Will do. When I fill up again.


----------



## johnmo (Mar 2, 2017)

Filled up for the second time tonight at 1,687 miles. Calculation via fuelly figures this tank at 57 MPG. The DIC trip average showed 53.3 MPG, which I think is more believable. I didn't fill at the same pump and all, so it may have taken a little less to fill, which would push the MPG up. It'll average out.

The range to empty still showed another 60 or so miles in the tank. I only needed 12.6 gallons to fill, so there might well have been 50 or 60 miles left.

I didn't see the fuel light until after 706 miles and went on to record almost 720 miles on the tank. That kind of range between fill-ups is why I bought this car, so I'm very happy with that.
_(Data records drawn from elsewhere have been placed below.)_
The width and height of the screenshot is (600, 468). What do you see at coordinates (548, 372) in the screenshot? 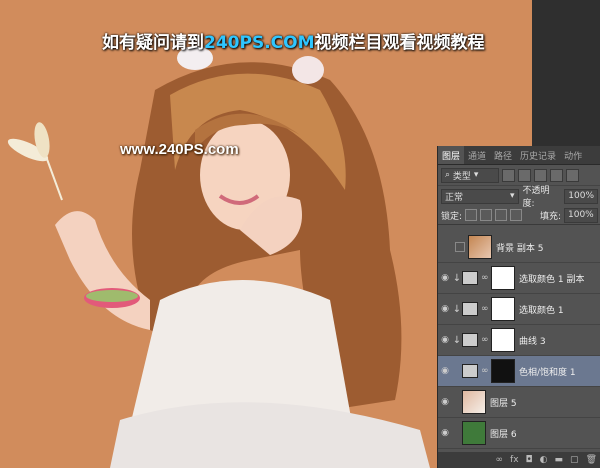
I see `layer-name: 色相/饱和度 1` at bounding box center [548, 372].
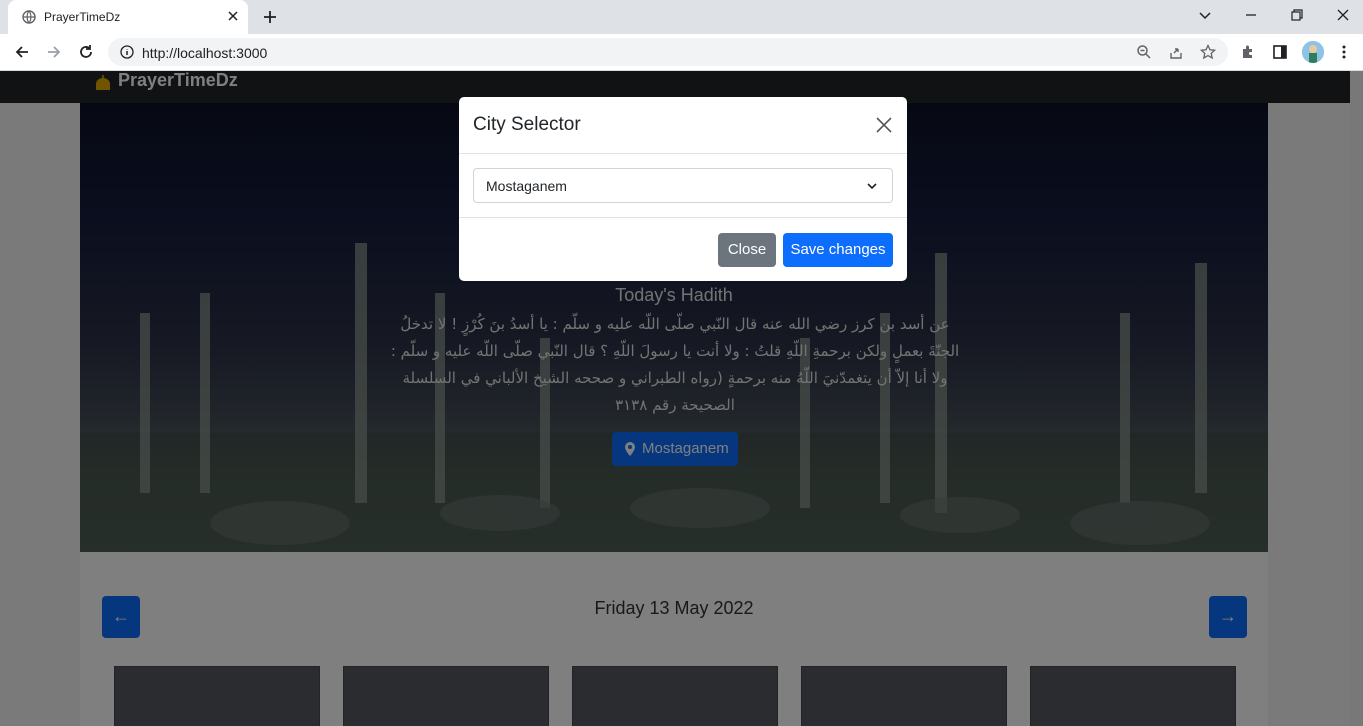  I want to click on share-icon, so click(1176, 52).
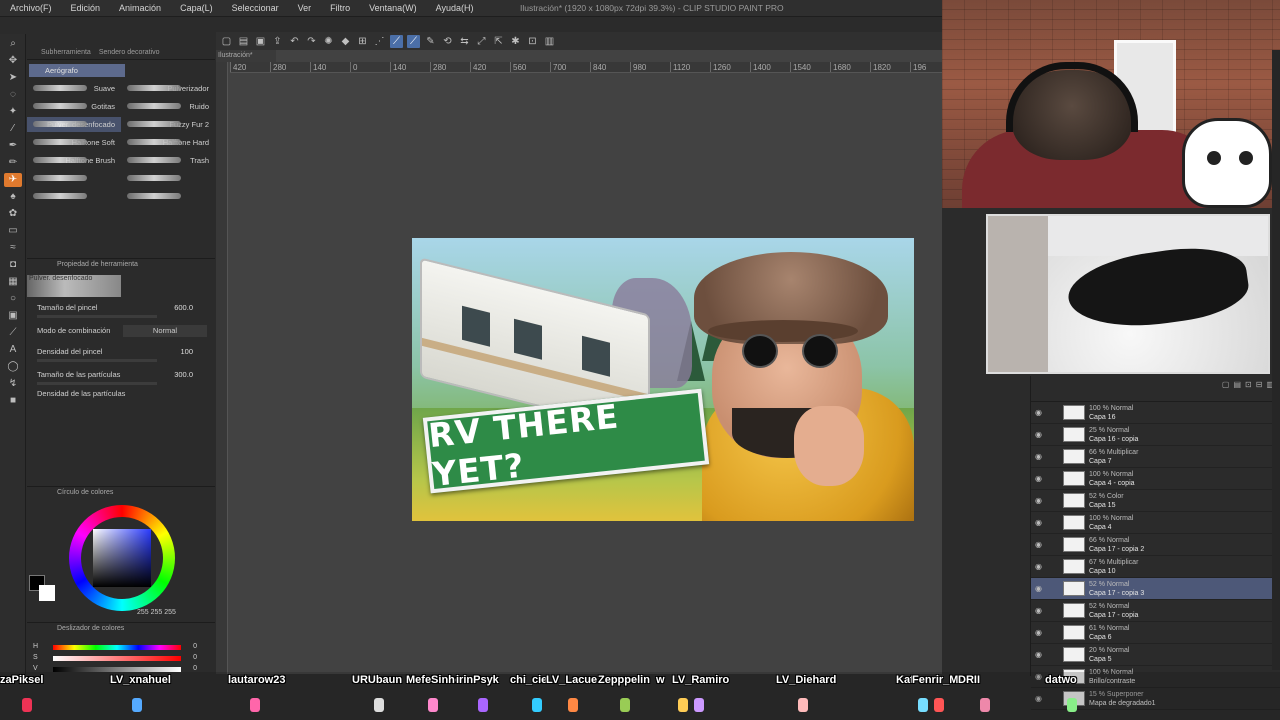 The height and width of the screenshot is (720, 1280). Describe the element at coordinates (1276, 360) in the screenshot. I see `scrollbar` at that location.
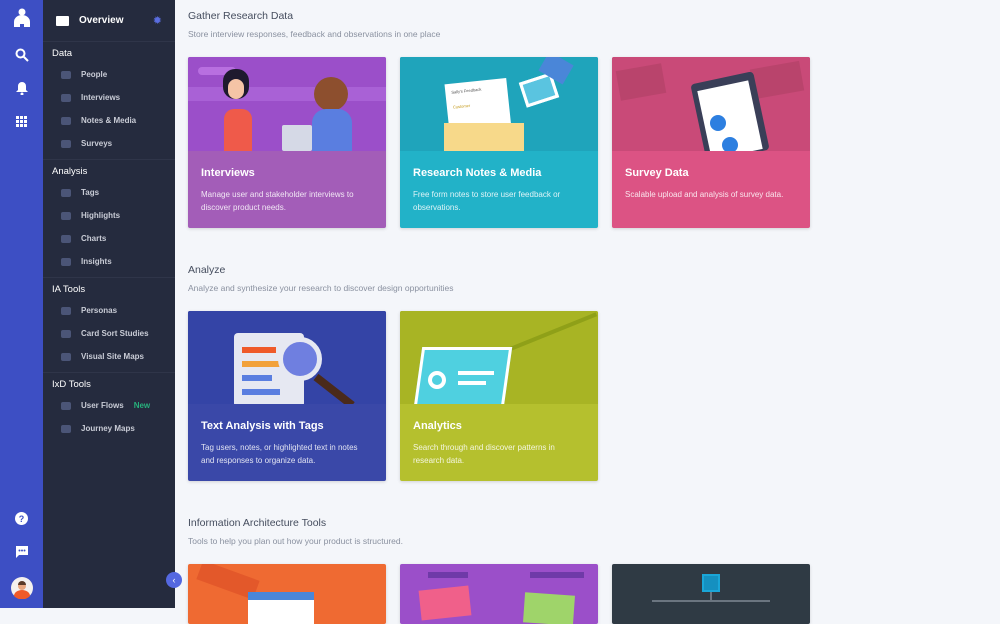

I saw it said in one of the reviews linked in the forum on another thread that Chevy didn't do enough to gamify fuel economy. Maybe I'm easily entertained, but I've been trying to push the average best numbers up. I start out thinking I'm not going to pay attention to it and I'm going to enjoy the torque and just drive and then I notice that it wouldn't take much to push one of those numbers higher... because I can.


----------



## IndyDiesel (May 24, 2015)

It's too early to be concerned with fuel economy. At least on occasion, I would recommend driving it like you stole it.:go:


----------



## johnmo (Mar 2, 2017)

I've mashed the go-pedal a few times. I can get a half-block away from an intersection before most people have moved their foot onto the accelerator. The diesel torque is there and fun to use.


----------



## diesel (Jun 8, 2013)

johnmo said:


> Filled up for the second time tonight at 1,687 miles. Calculation via fuelly figures this tank at 57 MPG. The DIC trip average showed 53.3 MPG, which I think is more believable. I didn't fill at the same pump and all, so it may have taken a little less to fill, which would push the MPG up. It'll average out.
> 
> The range to empty still showed another 60 or so miles in the tank. I only needed 12.6 gallons to fill, so there might well have been 50 or 60 miles left.
> 
> ...


Thanks for the update! It makes me curious what you would be able to get on the 25 mile stretch where I set my highest record in my '14. I got a DIC-reported average of like 77.5 for 25 miles on this one stretch of the PA turnpike. I am guessing you could easily do well over 80 on the same stretch. When I first got my '14 I loved playing the fuel economy game. The numbers were amazing, and the gen 2 proves to better that significantly.


----------